Work request -> Some lines below hold "will". Pick them out and copy them.

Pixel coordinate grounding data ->
*** Block opens ***
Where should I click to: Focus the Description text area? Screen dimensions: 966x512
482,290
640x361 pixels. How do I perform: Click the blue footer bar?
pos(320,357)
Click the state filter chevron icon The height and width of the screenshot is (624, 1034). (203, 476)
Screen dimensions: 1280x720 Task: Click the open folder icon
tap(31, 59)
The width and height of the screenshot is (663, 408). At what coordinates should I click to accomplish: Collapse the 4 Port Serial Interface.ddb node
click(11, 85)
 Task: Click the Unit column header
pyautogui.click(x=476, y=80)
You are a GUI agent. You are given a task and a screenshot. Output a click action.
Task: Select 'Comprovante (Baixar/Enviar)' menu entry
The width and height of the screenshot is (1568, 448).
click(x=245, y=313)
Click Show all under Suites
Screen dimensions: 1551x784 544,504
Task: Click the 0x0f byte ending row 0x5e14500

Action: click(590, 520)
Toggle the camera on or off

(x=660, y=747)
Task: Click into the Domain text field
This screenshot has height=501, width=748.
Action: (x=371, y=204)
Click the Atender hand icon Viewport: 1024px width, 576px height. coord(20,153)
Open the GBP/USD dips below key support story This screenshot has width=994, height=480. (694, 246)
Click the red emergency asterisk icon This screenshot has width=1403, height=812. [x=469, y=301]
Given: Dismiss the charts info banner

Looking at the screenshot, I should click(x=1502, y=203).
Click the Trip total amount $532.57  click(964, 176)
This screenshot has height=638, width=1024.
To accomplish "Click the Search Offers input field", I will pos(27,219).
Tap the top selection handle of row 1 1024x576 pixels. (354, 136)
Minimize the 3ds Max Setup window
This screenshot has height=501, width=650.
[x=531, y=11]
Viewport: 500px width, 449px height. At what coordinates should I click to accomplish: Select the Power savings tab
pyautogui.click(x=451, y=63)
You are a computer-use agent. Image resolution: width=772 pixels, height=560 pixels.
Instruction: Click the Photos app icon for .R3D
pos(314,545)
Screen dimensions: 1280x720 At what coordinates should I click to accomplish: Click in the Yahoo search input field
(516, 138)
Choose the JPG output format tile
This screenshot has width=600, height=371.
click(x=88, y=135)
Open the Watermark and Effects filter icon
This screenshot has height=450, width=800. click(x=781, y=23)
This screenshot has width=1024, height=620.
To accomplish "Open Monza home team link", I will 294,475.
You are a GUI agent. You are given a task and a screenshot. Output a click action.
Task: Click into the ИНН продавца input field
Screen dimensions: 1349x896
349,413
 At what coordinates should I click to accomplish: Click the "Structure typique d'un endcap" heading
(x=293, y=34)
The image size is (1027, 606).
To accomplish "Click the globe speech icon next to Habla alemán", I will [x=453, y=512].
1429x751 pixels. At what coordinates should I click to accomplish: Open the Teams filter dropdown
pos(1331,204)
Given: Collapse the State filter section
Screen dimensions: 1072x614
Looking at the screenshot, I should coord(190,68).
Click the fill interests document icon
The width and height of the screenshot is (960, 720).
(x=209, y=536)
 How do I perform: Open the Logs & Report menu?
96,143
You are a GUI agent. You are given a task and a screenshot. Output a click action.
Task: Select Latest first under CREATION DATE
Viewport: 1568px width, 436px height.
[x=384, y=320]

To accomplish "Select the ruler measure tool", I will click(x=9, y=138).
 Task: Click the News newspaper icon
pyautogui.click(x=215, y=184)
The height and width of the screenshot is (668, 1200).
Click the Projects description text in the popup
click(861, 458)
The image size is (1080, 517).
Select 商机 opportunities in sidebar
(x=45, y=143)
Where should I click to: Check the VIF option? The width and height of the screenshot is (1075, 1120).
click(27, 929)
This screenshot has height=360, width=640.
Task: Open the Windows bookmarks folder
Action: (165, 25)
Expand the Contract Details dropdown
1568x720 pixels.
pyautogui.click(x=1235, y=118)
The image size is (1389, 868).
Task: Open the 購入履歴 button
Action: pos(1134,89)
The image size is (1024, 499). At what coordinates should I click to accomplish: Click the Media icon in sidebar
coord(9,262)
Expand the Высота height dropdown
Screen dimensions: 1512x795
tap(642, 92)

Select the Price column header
*** Block closes ***
Completed exercise ->
To accomplish "Click the Search Offers input field", I will pos(27,219).
To accomplish "Open Monza home team link", I will 294,475.
To accomplish "Click the globe speech icon next to Habla alemán", I will [x=453, y=512].
To accomplish "Select the ruler measure tool", I will click(x=9, y=138).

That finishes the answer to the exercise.